Affluenza e composizione del voto

L’assemblea, che ha registrato un’affluenza del 68,7%, è tornata in presenza per la prima volta dal 2019, riunendo oltre 450 azionisti presso il Generali Convention Center. A pesare sul risultato finale sono stati in particolare i voti degli istituzionali (circa il 17,5%) e un sorprendente apporto del retail (5%), mai così attivo. Anche la Cassa forense, con il suo 1,2%, ha votato a favore della lista Mediobanca.

Risultato del gruppo Caltagirone e confronto con il 2022

La lista Caltagirone ha ottenuto il 36,8% del capitale votante, confermando il ruolo di minoranza forte, ma non sufficiente a ribaltare gli equilibri. I fondi Assogestioni, con il 3,67%, non superano la soglia del 5% e quindi restano fuori dal consiglio. Il confronto con il 2022 mostra un equilibrio sostanzialmente stabile: allora Mediobanca aveva ottenuto il 56%, Caltagirone il 41%.

Il nuovo consiglio d’amministrazione

Il nuovo board sarà composto da 13 membri, con una struttura molto simile a quella uscente. Oltre a Donnet e Sironi, confermati nomi come Clemente Rebecchini, Luisa Torchia, Lorenzo Pellicioli, Antonella Mei-Pochtler, Alessia Falsarone. Tra le novità, Patricia Estany Puig e Fabrizio Palermo, ex ceo di Cdp e attuale ad di Acea.

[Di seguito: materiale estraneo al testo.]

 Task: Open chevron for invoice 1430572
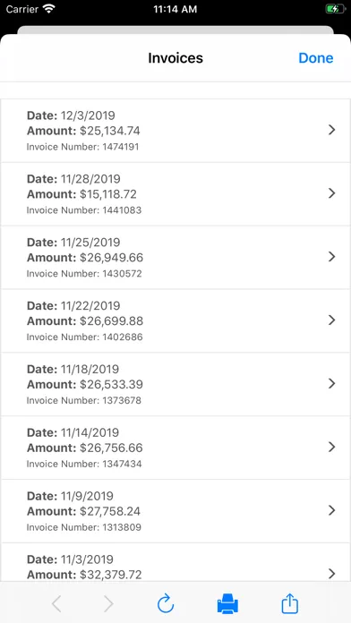pos(331,257)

Il ruolo di Unicredit, Delfin e gli altri azionisti

A sostenere Caltagirone si è aggiunta Unicredit, con il 6,5% su un portafoglio totale del 6,7%. Al suo fianco anche Delfin(9,9%) e probabilmente la Fondazione Crt (quasi 2%). Assente invece dai voti sulle liste Edizione della famiglia Benetton (4,83%), che ha scelto di astenersi, pur votando su altri punti all’ordine del giorno.

Donnet: «Ha vinto Generali»

«Oggi ha vinto Generali», ha dichiarato Donnet. «Il mercato si è espresso chiaramente: questa era la scelta per il futuro della compagnia come public company indipendente». Il presidente Sironi ha parlato di un consiglio «che ha lavorato con rispetto e responsabilità» e che continuerà a farlo anche nel prossimo mandato.